Single cell digital polymerase chain reaction on self-priming compartmentalization chip

• Published in: Biomicrofluidics Vol. 11; no. 1; p. 014109
• Main Authors: Zhu, Qiangyuan, Qiu, Lin, Xu, Yanan, Li, Guang, Mu, Ying
• Format: Journal Article
• Language: English
• Published: United States American Institute of Physics 01.01.2017; AIP Publishing LLC
• Subjects: Biology; Coefficient of variation; Deoxyribonucleic acid; Digitization; DNA; Gene expression; Polymerase chain reaction; Priming; Reagents; Regular; Reproducibility; Sensitivity analysis
• ISSN: 1932-1058; 1932-1058
• DOI: 10.1063/1.4975192

Single cell analysis provides a new framework for understanding biology and disease, however, an absolute quantification of single cell gene expression still faces many challenges. Microfluidic digital polymerase chain reaction (PCR) provides a unique method to absolutely quantify the single cell gene expression, but only limited devices are developed to analyze a single cell with detection variation. This paper describes a self-priming compartmentalization (SPC) microfluidic digital polymerase chain reaction chip being capable of performing single molecule amplification from single cell. The chip can be used to detect four single cells simultaneously with 85% of sample digitization. With the optimized protocol for the SPC chip, we first tested the ability, precision, and sensitivity of our SPC digital PCR chip by assessing β-actin DNA gene expression in 1, 10, 100, and 1000 cells.
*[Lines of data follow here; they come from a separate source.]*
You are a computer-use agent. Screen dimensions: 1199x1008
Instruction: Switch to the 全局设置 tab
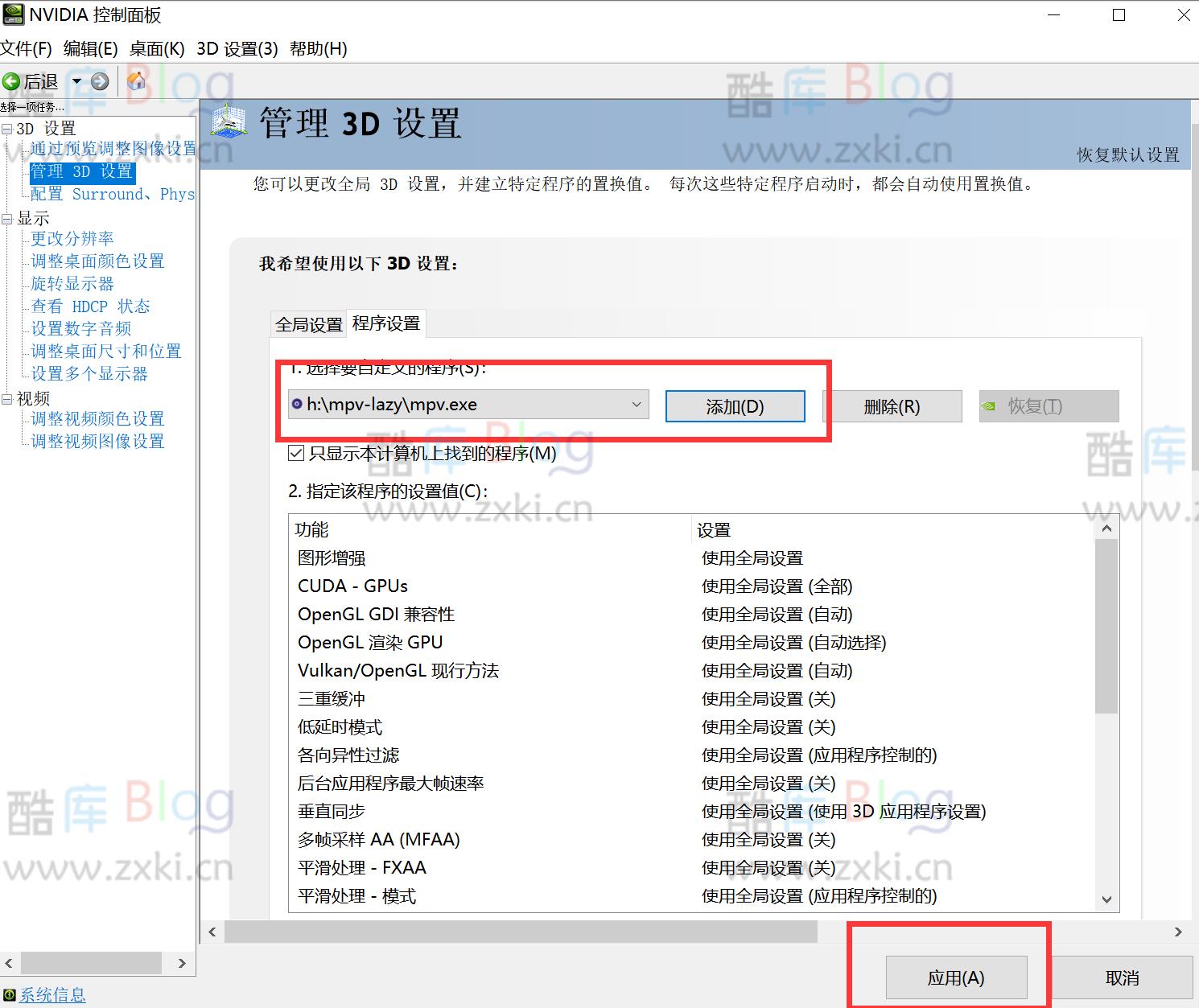(308, 323)
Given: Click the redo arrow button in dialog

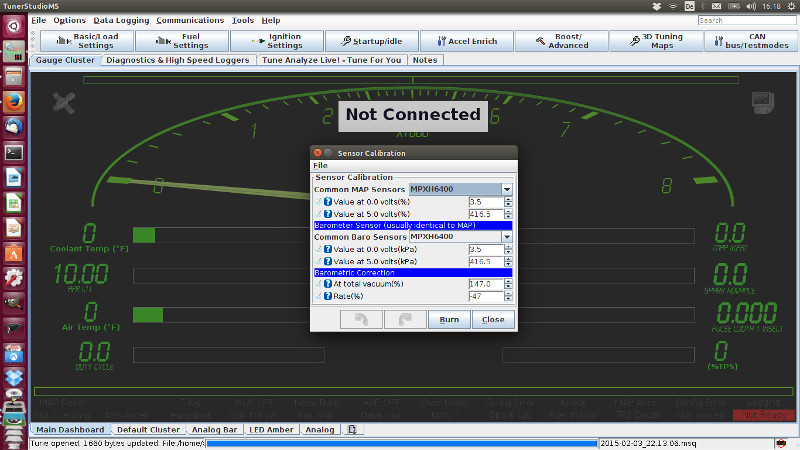Looking at the screenshot, I should 404,320.
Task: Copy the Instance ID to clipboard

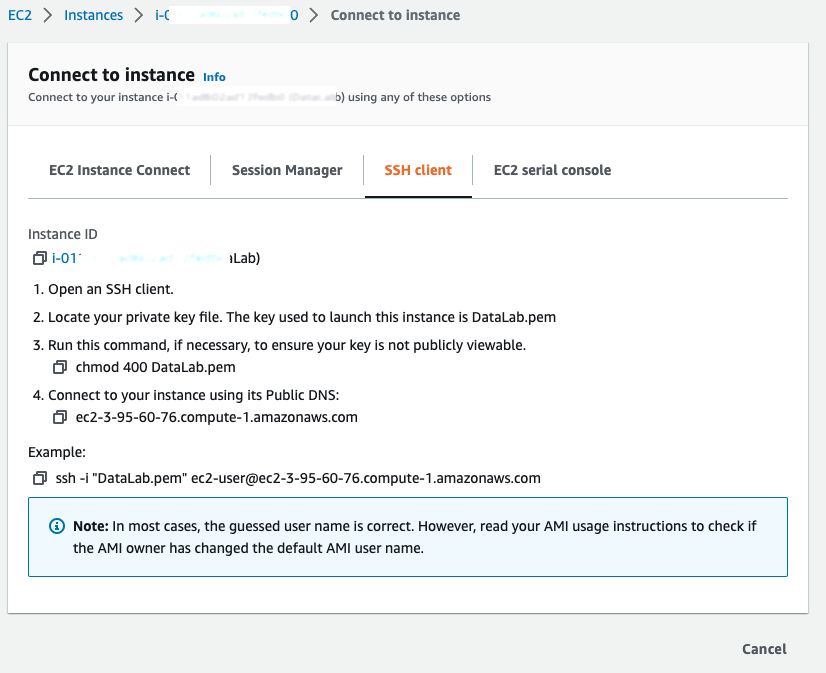Action: click(x=39, y=259)
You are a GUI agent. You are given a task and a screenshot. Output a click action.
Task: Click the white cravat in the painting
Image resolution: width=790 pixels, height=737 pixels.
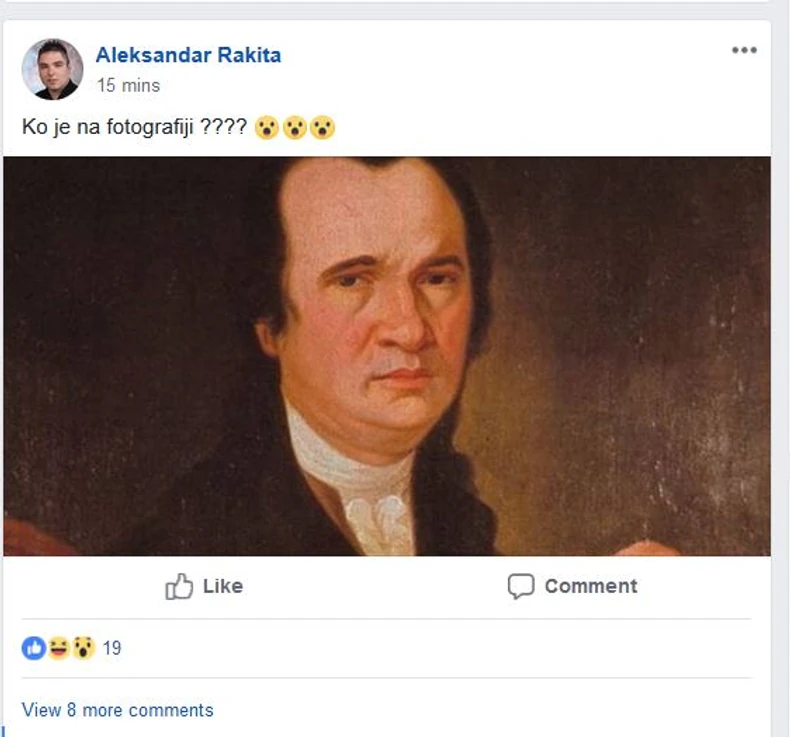point(375,490)
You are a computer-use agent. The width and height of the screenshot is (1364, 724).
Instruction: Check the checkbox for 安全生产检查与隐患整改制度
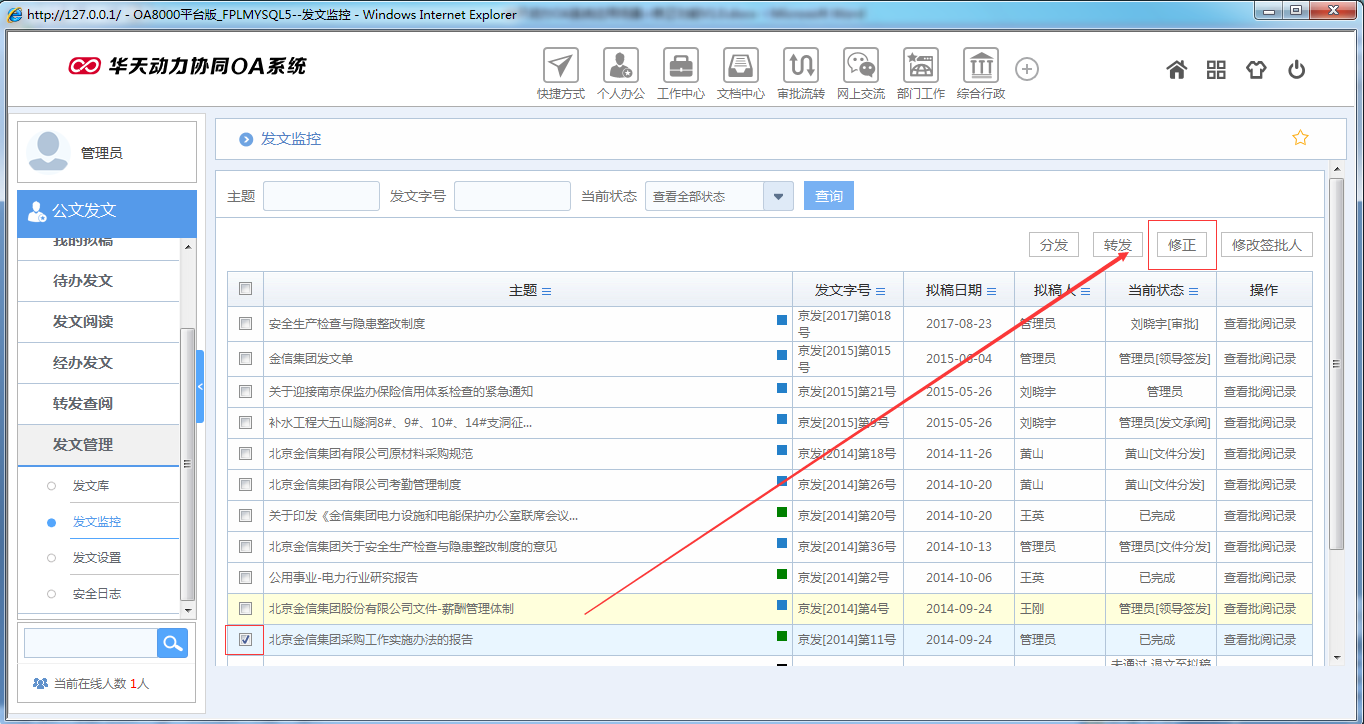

And the reproducibility of the SPC chip is evaluated by testing 18S rRNA of single cells with 1.6%–4.6% of coefficient of variation. At last, by detecting the lung cancer related genes, PLAU gene expression of A549 cells at the single cell level, the single cell heterogeneity was demonstrated. So, with the power-free, valve-free SPC chip, the gene copy number of single cells can be quantified absolutely with higher sensitivity, reduced labor time, and reagent. We expect that this chip will enable new studies for biology and disease.